--- Source document ---
☆ ☆ ☆ ☆ ☆

Given: $AB \perp CD$

$\angle MAD = x \ and \ \angle BAC = y$

(i) In $\triangle AMD$

$MA = MD$

$\angle MAD = \angle MDA = x$

In $\triangle AMD$

$\angle MAD + \angle MDA + \angle AMD = 180^o$

$\Rightarrow x + x + \angle AMD = 180^o$

$\angle AMD = 180^o - 2x$

(ii) $\angle AMD = 2 \angle ABD$ (angle subtended by an chord on the center is double that subtended by the same chord on the circumference)

$\angle ABD = \frac{1}{2} (80^o-2x)$

$\Rightarrow \angle ABD = 90^o-x$

$AB \perp CD, ALC = 90^o$

in $\triangle ALC$

$\angle LAC + \angle LCA = 90^o$

$\Rightarrow \angle BAC + \angle DAC = 90^o$

$\Rightarrow \angle DAC = 90^o-y$

Now, $\angle DAC = \angle ABD$ (angles in the same segment)

☆ ☆ ☆ ☆ ☆

--- Problems to work on ---
(1) In the geometry proof, what reason is given for ∠DAC being equal to ∠ABD?
(2) Say whether each statement agrees with the geometry proof. Answer yes or no, and quote the words from the proof that decide it.
(a) The angle a chord makes at the center is half the angle it makes on the circumference.
(b) The proof finds that ∠AMD equals 180° minus 2x.

--- Supplied information ---
☆ ☆ ☆ ☆ ☆

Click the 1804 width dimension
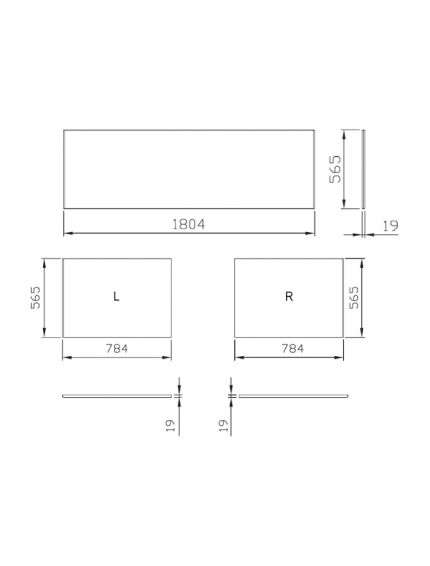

☆ ☆ ☆ ☆ ☆

--- Answers to the problems ---
(1) They are angles in the same segment.

(2)
(a) No: "double that subtended by the same chord on the circumference"
(b) Yes: "$\angle AMD = 180^o - 2x$"